**Exercise:** Count the lines below that include "Правила". Only the number should be given.

Saved data entries:
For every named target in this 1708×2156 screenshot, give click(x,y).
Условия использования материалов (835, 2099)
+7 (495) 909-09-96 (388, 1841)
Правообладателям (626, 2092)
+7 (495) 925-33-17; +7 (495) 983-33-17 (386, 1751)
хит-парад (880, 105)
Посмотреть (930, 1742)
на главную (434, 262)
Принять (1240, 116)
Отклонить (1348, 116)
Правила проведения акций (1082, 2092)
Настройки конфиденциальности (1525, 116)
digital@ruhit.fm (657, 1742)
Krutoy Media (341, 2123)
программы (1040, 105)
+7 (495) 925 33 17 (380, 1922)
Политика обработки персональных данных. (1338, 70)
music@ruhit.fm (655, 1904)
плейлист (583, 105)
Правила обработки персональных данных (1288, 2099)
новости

**Solution to the exercise:** 2